In each email a key piece of the site served as the functionality to be described but rather than use text, it was done using an embedded video. The use of the video engaged people in the email right away and the simplicity of playing the video allowed for the real estate that would have been taken up by that text to then move up the graphics and text about profile completion (answering questions) and the incentive that went along with it.

Another key part of the email design went to the database behind it and using one of 5 possible dynamic questions/phrases (i.e. not asking the user something that you already had the answer to, questions dynamically appear based on the customer profile) in each email so as to gather new information each time and not present the user with anything non relevant or already known. The email was designed in such a way that the last thing the user saw was a dynamic question that got to one of the four pieces of information that was desired. The question was always graphically rich and tied directly to the incentive available for reaching a 100% profile.

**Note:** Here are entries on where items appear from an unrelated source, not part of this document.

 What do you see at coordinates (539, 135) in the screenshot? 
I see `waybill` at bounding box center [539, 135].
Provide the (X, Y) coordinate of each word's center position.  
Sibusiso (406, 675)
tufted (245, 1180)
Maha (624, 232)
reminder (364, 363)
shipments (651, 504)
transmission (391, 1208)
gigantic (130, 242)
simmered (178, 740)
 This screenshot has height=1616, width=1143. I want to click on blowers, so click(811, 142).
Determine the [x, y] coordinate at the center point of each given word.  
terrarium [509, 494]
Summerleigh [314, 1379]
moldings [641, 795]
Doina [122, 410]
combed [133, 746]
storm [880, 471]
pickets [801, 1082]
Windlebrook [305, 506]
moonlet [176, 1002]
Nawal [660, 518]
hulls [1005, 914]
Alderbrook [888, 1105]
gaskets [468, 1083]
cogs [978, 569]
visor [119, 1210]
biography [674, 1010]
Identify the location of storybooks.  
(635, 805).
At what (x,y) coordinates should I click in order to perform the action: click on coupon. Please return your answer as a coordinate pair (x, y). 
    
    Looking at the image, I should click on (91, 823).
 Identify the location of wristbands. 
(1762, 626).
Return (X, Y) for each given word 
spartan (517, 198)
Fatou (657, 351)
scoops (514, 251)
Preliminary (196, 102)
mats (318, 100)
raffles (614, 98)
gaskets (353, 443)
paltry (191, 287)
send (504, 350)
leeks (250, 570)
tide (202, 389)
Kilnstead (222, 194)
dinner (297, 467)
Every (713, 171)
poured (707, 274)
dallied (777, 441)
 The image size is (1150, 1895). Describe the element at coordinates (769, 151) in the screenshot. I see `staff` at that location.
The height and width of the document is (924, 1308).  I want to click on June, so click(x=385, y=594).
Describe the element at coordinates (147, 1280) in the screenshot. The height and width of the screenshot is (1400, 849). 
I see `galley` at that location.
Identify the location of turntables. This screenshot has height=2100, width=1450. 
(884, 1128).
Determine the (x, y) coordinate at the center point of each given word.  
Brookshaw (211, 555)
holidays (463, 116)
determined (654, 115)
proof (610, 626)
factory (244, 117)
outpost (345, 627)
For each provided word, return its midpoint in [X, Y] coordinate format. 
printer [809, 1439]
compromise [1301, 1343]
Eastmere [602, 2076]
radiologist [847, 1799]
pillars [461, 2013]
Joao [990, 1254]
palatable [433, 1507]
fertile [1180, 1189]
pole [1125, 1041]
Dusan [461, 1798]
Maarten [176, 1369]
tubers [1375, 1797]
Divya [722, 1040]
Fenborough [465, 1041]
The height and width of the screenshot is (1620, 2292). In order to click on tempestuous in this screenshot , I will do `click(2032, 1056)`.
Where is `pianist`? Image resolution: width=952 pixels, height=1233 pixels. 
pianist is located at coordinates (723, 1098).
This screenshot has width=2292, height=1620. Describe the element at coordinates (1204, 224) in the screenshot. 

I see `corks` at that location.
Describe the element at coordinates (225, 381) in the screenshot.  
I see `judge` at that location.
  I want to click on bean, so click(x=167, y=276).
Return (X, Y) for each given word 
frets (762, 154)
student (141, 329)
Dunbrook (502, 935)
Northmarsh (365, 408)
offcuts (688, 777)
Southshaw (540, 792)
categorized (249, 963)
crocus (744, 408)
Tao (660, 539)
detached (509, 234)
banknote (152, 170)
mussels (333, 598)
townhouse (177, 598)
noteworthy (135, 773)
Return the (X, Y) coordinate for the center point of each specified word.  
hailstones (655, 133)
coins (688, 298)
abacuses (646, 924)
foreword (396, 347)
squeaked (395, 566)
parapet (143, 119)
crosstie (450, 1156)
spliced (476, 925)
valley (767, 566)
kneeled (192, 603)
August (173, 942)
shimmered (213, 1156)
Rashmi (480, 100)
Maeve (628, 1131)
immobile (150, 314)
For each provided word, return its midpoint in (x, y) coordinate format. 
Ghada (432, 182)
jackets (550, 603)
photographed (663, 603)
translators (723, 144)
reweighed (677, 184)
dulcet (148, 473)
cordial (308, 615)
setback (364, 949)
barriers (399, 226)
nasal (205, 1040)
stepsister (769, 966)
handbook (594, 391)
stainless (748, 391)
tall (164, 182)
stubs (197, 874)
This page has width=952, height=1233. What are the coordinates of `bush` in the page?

While it was expected that it would take two or more emails to get most people to complete their profile, by tying it into the incentive and making the site information part of the email be a video rather than using that real estate for text there was a tremendous amount of users who completed thier profile after just the first triggered email and nearly everyone was done after email #2.

The timelyness of a triggered campaign combined with great design and a smart database have now allowed this stealth company to have 4 tremendously key pieces of profile information about their customers that would have remained unavailable had they simple accepted the information they received through Facebook Connect as the best they could get.

What about you, any great ways to incent your users to share more info with you?